Media thinkers and makers are deconstructing the article. Publishers and authors question the essential nature of the book. Web content people are abandoning the document and the page as units of production.

The similarities between our conversations are becoming too interesting to ignore. As we question the assumptions that seemed firm even a few years ago, we’re all looking harder at what our users want and need: how they learn, how they find and use our work, how they draw connections. We’re all trying to find new forms—and new combinations of old ones—that meet those needs, win and reward attention, and better serve the stories we’re here to tell.

Nearly every week brings news of another major acquisition or roll-up or relaunches in the tech world. Too often, those changes also bring the familiar announcement that a beloved service is shutting down and taking with it everything its users had poured into it. It’s time that we—the ground-level makers of these services—got better at navigating change without dumping quite so much user effort (and goodwill) overboard each time.

Startups and web companies of the world, we need to talk about data: all those posts and comments and photos and everything else we contribute to your sites, enter into your apps and keep on your servers.

Our stuff—and the traffic it attracts—is at the core of many of your business models. But when we post our photos, comment on friends’ walls, annotate the books we’re reading, pin LOLcats, check into cafés, and review restaurants, we are doing more than using your services and giving you those precious hits. We’re trusting you with all our minutes and hours and days.

We’re giving you our attention and our time, and both of those are finite.

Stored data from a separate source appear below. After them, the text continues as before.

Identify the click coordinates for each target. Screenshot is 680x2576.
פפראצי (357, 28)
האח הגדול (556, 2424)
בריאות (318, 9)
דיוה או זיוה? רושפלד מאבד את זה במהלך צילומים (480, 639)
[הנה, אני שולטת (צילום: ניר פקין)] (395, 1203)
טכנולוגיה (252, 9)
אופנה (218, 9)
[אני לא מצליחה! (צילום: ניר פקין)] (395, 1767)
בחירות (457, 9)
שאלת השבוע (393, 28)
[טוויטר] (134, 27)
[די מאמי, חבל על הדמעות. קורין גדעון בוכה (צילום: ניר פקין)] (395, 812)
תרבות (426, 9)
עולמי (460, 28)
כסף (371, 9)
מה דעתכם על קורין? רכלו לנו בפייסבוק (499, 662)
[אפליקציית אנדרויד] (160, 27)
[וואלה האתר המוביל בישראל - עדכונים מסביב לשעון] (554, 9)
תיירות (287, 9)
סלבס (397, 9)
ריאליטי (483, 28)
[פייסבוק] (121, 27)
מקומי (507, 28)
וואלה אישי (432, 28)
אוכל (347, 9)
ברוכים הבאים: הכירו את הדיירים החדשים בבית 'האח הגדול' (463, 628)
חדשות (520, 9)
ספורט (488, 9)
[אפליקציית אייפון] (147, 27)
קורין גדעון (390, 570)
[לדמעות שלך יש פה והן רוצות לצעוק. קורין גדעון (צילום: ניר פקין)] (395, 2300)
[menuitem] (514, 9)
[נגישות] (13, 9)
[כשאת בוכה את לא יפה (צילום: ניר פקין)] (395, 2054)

Bad for the Web, Bad for Your Business

The products and services you make often simplify and enrich our lives, and some of you will keep our work safe for years. But more of you will be acquired or split up or abandoned or changed beyond recognition. Mostly, that will be good for you, the makers. But often, it also means that everything we’ve trusted you to keep is deleted, frequently with insufficient notice to save it.

We’ve seen this happen again and again. It makes us mistrust you and makes a whole crowd of loud, early adopters wary of startups that solicit our time. If you make things on the internet, that’s bad for your business.

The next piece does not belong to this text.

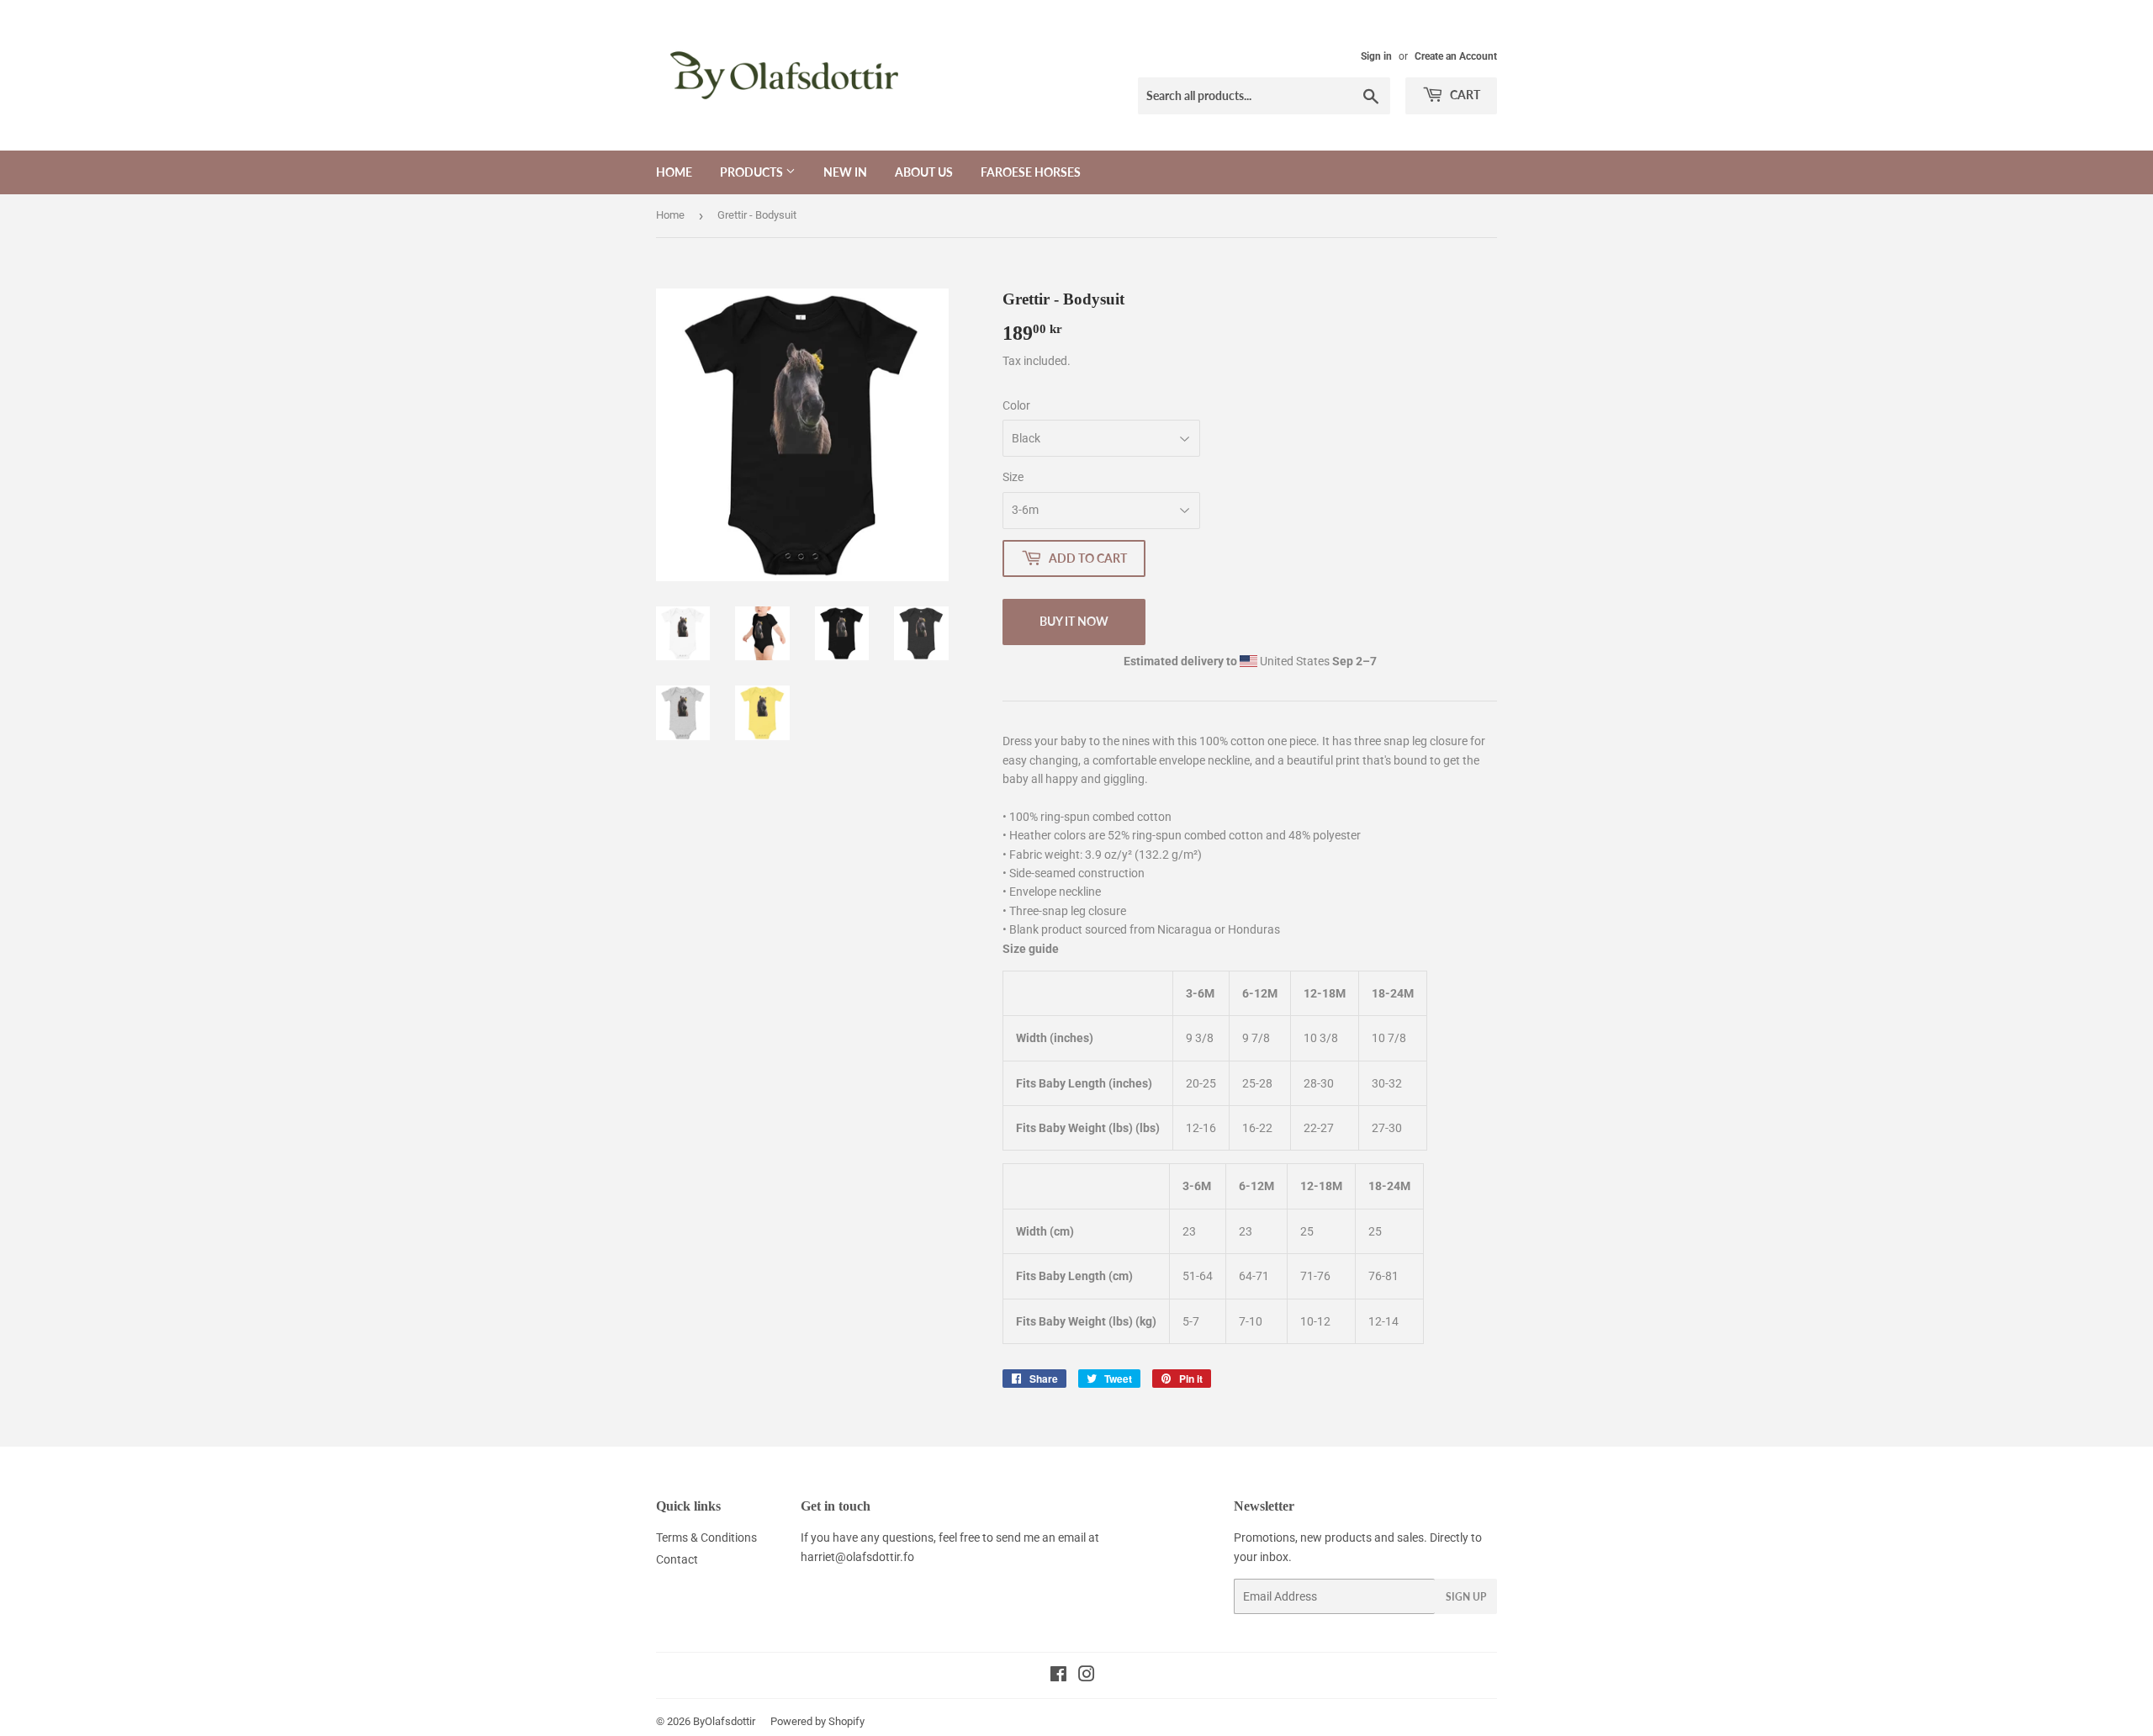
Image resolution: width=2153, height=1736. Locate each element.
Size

But this is fixable. By establishing a set of simple, explicit industry norms for handling user-contributed data, you—web makes and app developers of the world—can win back user trust and enthusiasm, and contribute to a more stable digital future.

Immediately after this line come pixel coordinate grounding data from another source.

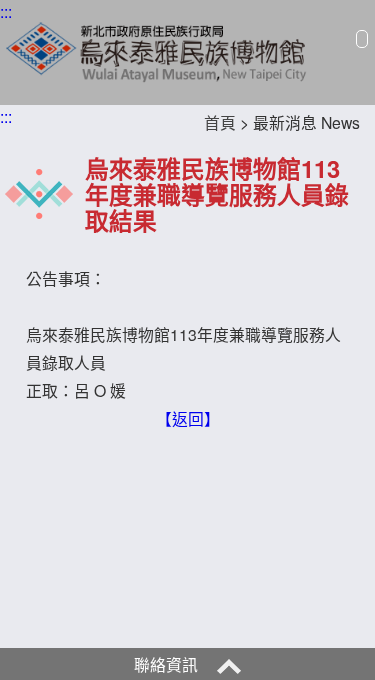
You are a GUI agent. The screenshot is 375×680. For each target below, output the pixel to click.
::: (6, 11)
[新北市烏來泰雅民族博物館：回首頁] (157, 49)
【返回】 (188, 418)
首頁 (220, 122)
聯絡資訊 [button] (168, 664)
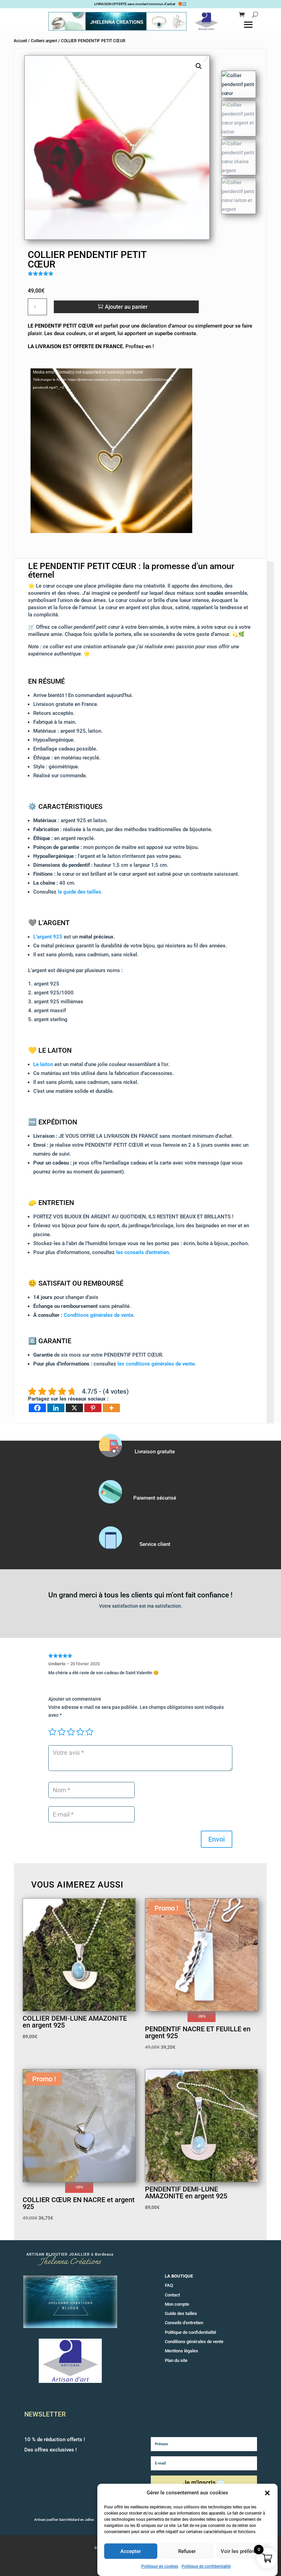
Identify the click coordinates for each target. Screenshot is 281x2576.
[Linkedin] (55, 1408)
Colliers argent (44, 40)
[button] (267, 2493)
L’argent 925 (47, 937)
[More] (111, 1408)
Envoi (216, 1839)
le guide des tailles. (80, 892)
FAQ (169, 2285)
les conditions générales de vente (156, 1364)
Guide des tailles (181, 2313)
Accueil (20, 40)
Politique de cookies (159, 2566)
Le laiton (43, 1064)
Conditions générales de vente (98, 1315)
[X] (74, 1408)
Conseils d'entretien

To those ends, we propose three simple guidelines.

The Guidelines

  1. Treat our data like it matters. Keep it secure and protect our privacy, of course—but also maintain serious backups and respect our choice to delete any information we’ve contributed.
  2. No upload without download. Build-in export capabilities from day one.
  3. If you close a system, support data rescue. Provide one financial quarter’s notice between announcing the shutdown and destroying any user-contributed content, public or private, and offer data export during this period. And beyond that three months? Make user-contributed content available for media-cost purchase for one year after shutdown.

Web Users: Demand Better

We’ve had plenty of examples: Geocities, Delicious, Gowalla, Etherpad. Every time a website or online service reboots or shuts down and takes user-contributed content with it, we—all of us collected under the label of “users”—risk losing the time and effort we poured into it.

We’ll only get the data protection our work deserves if we ask for it politely, clearly, and relentlessly. The above is a starting point for doing precisely that. Before you commit to another new service, perhaps you’d like to share the above guidelines with its makers and note their response?

I am merely making a position statement on practices for handling and preserving user-created content in moments of major change, and it’s also a heads-up for companies and a rallying cry for users. It’s a beginning. I hope it will spark sturdier conversations online and in conference rooms, and that you’ll help us make it better.